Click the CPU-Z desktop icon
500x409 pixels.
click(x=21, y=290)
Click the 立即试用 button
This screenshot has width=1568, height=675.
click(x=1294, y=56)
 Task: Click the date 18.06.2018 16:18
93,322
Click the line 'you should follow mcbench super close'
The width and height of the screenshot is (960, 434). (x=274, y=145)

==

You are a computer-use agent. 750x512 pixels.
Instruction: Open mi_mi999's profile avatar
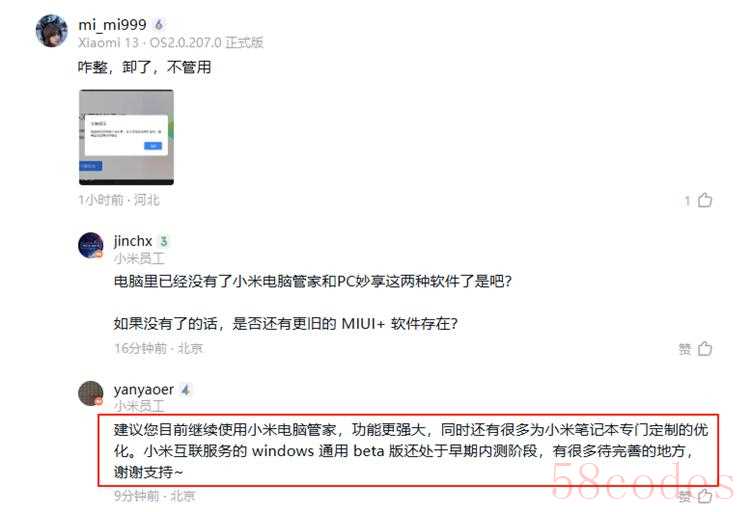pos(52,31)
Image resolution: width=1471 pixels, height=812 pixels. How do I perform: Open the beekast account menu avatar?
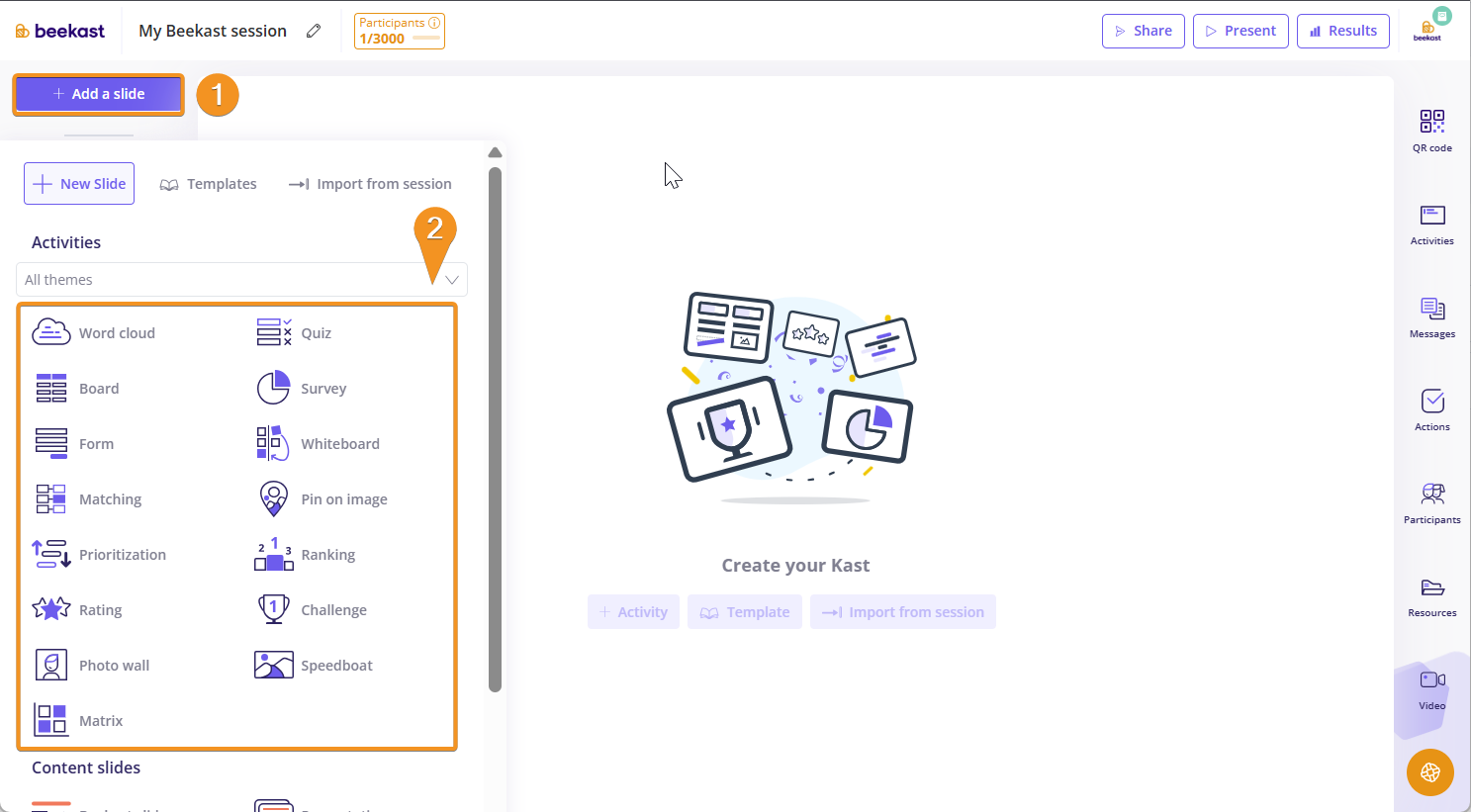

(What is required) Using the records above, return word for word the lines that begin at the one containing "Instruction: Open mi_mi999's profile avatar" and end at the one containing "Image resolution: width=1471", both of them included and no pictures.

(Solution below)
Instruction: Open mi_mi999's profile avatar
pos(52,31)
Image resolution: width=1471 pixels, height=812 pixels. How do I perform: Open the beekast account menu avatar?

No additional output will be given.